Dive Brief:
- On Monday, Seattle-based Juno Therapeutics filed for an initial public offering of common stock with the Securities and Exchange Commission (SEC).
- The number of shares that Juno will issue remains unclear, as does the expected price of the stock. However, the IPO did include a $150 million fundraising target. Juno has already raised $310 million since April through investors such as ARCH Venture Fund VII LP and the Fred Hutchinson Cancer Research Center. Morgan Stanley, J.P. Morgan, and Goldman Sachs are all underwriting the IPO.
- Juno is working on a novel line of cancer immunotherapies that modify the genes in patients' T cells in order to turn them into cancer-targeting and killing cells.
Dive Insight:
The total size of the IPO remains unknown—but this is going to make waves in the biotech sphere. Industry watchers had been expecting a Juno IPO based on its rapid and successful fundraising efforts for months.

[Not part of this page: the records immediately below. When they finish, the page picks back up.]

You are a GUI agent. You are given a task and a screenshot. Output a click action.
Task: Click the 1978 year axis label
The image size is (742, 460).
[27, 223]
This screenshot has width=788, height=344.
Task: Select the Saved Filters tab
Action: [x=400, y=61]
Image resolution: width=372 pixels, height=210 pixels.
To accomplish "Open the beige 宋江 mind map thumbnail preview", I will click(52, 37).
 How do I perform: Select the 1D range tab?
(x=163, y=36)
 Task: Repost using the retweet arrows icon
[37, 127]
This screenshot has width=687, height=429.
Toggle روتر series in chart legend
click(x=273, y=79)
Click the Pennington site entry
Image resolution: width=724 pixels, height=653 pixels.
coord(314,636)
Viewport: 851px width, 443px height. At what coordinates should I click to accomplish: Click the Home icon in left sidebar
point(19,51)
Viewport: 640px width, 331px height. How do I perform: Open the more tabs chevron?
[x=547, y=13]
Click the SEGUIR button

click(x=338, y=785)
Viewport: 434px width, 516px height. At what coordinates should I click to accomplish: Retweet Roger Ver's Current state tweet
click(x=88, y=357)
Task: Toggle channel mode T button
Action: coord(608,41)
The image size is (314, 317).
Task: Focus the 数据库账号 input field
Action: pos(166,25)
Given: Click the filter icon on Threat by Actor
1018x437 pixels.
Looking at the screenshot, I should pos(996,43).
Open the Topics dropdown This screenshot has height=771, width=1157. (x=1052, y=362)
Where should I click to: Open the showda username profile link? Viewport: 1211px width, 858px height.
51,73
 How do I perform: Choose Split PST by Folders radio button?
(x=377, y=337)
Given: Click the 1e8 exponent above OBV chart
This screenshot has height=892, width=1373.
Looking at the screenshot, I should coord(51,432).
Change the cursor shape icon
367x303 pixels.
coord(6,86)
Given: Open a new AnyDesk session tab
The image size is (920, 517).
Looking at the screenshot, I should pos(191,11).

The company said it plans to trade under the JUNO ticker on the Nasdaq. Two out of its three in-development therapies, JCAR014, JCAR015, and JCAR017, have shown promising results in trials. For instance, JCAR015 eliminated all signs of relapsed/refractory B-cell acute lymphoblastic leukemia in 20 out of 22 patients in an ongoing phase I trial. Phase II studies will begin next year, as well as more phase I trials testing the therapies for non-Hodgkin's lymphoma.